A Sare, une commission d’écobuage délivre les autorisations
d’incinération de végétaux. Sur les terrains communaux soumis au
Régime forestier, lorsqu’une demande d’écobuage est déposée, le
Maire engage sa responsabilité et met en œuvre les moyens nécessaires
pour exécuter l’opération et éviter toute extension.
Mais même avec ce soutien de la municipalité, il arrive encore que
des feux totalement imprévus apparaissent la nuit. Ils n’ont souvent pas
pour cause des enjeux pastoraux puisque toutes les demandes
d’écobuage sont autorisées par la Commission.

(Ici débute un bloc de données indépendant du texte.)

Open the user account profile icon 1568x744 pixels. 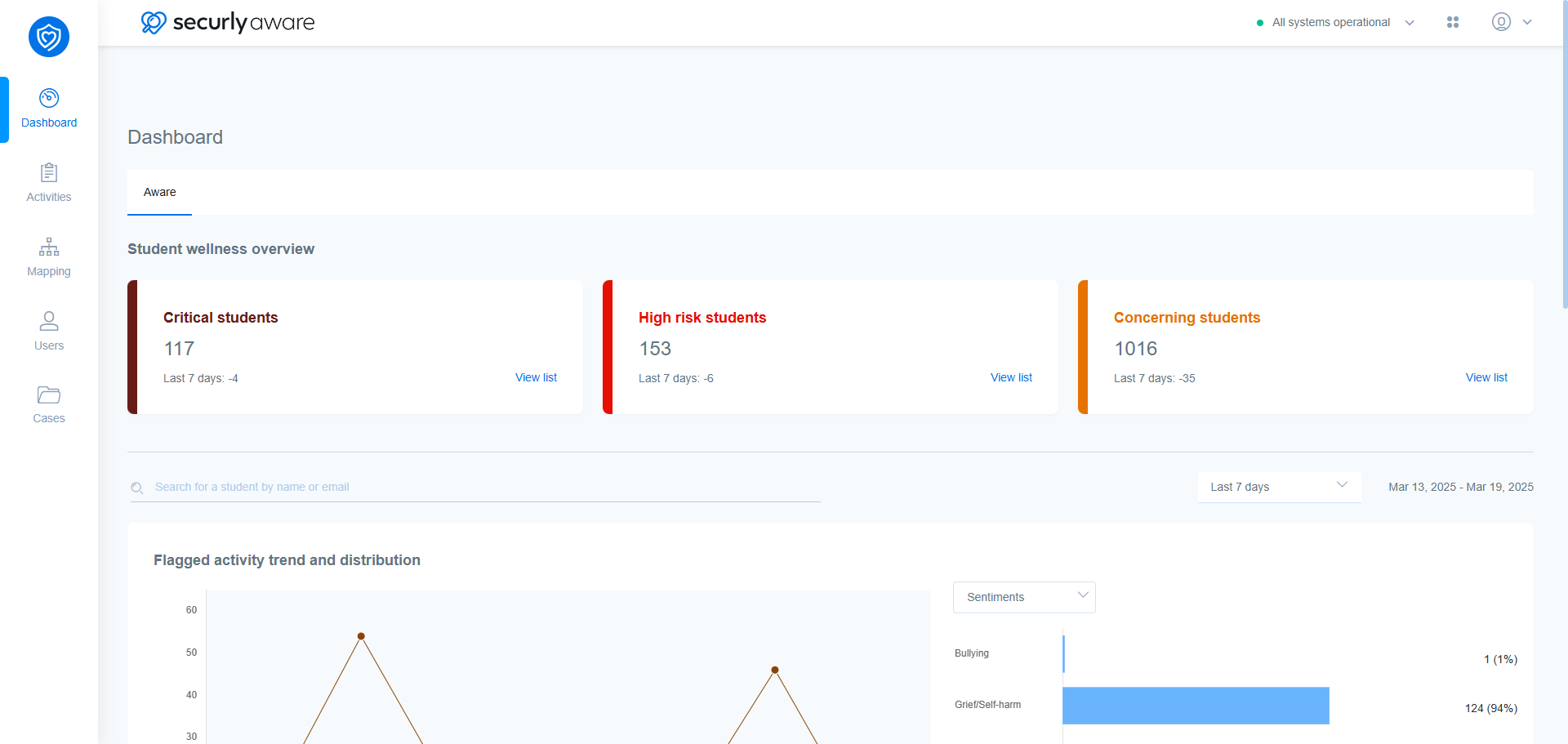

Quand les plantations
brûlent parce qu’un feu a été allumé à proximité, la nuit, par grand vent
du sud, il se trouvera bien quelqu’un pour prétendre qu’il n’y a pas assez
de pistes, que la plantation était embroussaillée, que ce n’était pas là
qu’il fallait planter. Pourtant, la réalité, c’est que l’incendie s’avère bien
d’origine volontaire, malveillante, et vise une plantation voulue par la
commune qui a délibéré, financé, parfois obtenu des subventions pour
la réaliser.
En 1993, sur l’Ibanteli, le spectacle de l’incendie nocturne est
fascinant. Dans le chaos de blocs rocheux, les arbres têtards
s’enflamment, les cimes s’effondrent dans les craquements des arbres
disloqués. Mais une fois le brasier maîtrisé, lorsque les pompiers
rejoignent leur véhicule et quand s’éloignent les gyrophares, le forestier
est toujours là, resté seul dans l’obscurité, assis sur un bloc, plein
d’empathie pour les vieux chênes brûlés. Dans la nuit noire agitée par
les assauts du vent, arbres et forestier se comprennent et partagent la
même incompréhension de cet acte criminel. L’incendiaire, qui ne
possède peut-être même pas lui-même un troupeau, n’est pas très loin,
satisfait de son œuvre et bien étranger à l’ébranlement émotionnel du
végétal et du forestier. Avec son briquet, il a juste nettoyé la montagne.
Il reviendra demain et bien d’autres fois encore, jusqu’au jour où trop
âgé pour courir la nuit, il sera remplacé par un autre afin que ne
s’éteignent pas les traditions ancestrales.
Les palombières de Sare
Il est surprenant de découvrir que les chasses traditionnelles aux
pantières furent établies dans la forêt de Sare en 1487 (J. Luquet). Le
peuplement forestier comporte autour du site d’immenses hêtres de
futaie atteignant 40 mètres de hauteur, un mètre de diamètre et un âge
estimé à plus de deux cents ans. Cela laisse à penser qu’un traitement
forestier spécial a été appliqué dans un but cynégétique. Les prises d’il
y a seulement quelques décennies font rêver les passionnés des
pantières. En 1942 : 10 208 palombes furent capturées dans les filets de
Sare et encore une cinquantaine de douzaines jusqu’aux années 1990
puis au mieux quelques douzaines aujourd’hui.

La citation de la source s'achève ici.